American Standard Version
There go the ships; There is leviathan, whom thou hast formed to play therein.
There the ships shall go. This sea dragon which thou hast formed to play therein.
Darby Bible Translation
There go the ships; there that leviathan, which thou hast formed to play therein.
English Revised Version
There go the ships; there is leviathan, whom thou hast formed to take his pastime therein.
Webster's Bible Translation
There go the ships: there is that leviathan, which thou hast made to play therein.
World English Bible
There the ships go, and leviathan, whom you formed to play there.
Young's Literal Translation
There do ships go: leviathan, That Thou hast formed to play in it.
|Matthew Henry's Concise Commentary|
104:19-30 We are to praise and magnify God for the constant succession of day and night. And see how those are like to the wild beasts, who wait for the twilight, and have fellowship with the unfruitful works of darkness. Does God listen to the language of mere nature, even in ravenous creatures, and shall he not much more interpret favourably the language of grace in his own people, though weak and broken groanings which cannot be uttered? There is the work of every day, which is to be done in its day, which man must apply to every morning, and which he must continue in till evening; it will be time enough to rest when the night comes, in which no man can work. The psalmist wonders at the works of God. The works of art, the more closely they are looked upon, the more rough they appear; the works of nature appear more fine and exact. They are all made in wisdom, for they all answer the end they were designed to serve. Every spring is an emblem of the resurrection, when a new world rises, as it were, out of the ruins of the old one. But man alone lives beyond death. When the Lord takes away his breath, his soul enters on another state, and his body will be raised, either to glory or to misery. May the Lord send forth his Spirit, and new-create our souls to holiness.

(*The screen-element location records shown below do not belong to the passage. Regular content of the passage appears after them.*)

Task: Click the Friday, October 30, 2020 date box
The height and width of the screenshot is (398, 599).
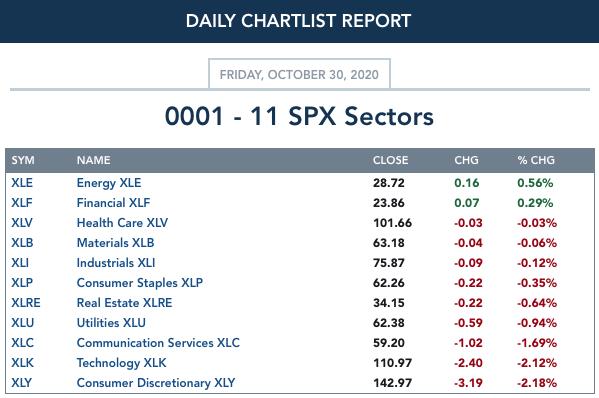Action: (x=299, y=74)
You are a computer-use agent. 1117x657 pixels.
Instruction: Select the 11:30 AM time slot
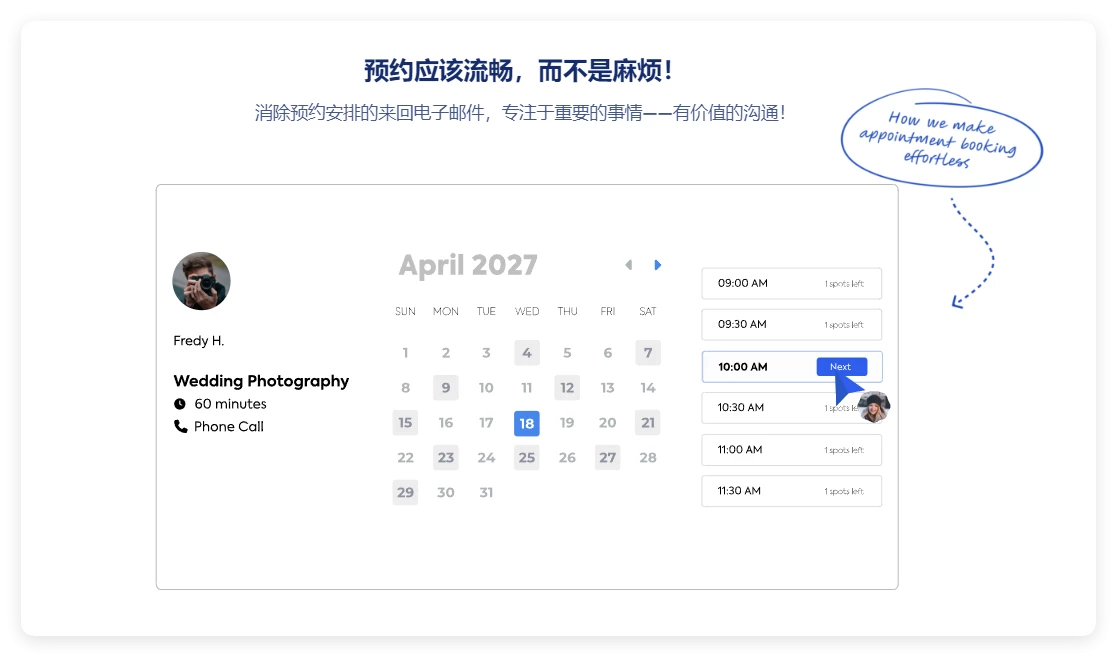791,490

Verse 26. - There go the ships. These may seem out of place among the works of God. But are they not his, in a certain sense? Did he not contemplate them when he made the sea, and make it to some extent for them? And did he not give men wisdom to invent and perfect them? There is that leviathan. "Leviathan" is here probably the whale, which may in early times have frequented the Mediterranean. Which thou hast made to play therein; or, to play with him. So the LXX. (ἐμπαίζειν αὐτῷ); and, among moderns, Ewald, Hitzig, Olshausen, Kay, Cheyne, and our Revisers (in the margin). The anthropomorphism is not beyond that of other passages.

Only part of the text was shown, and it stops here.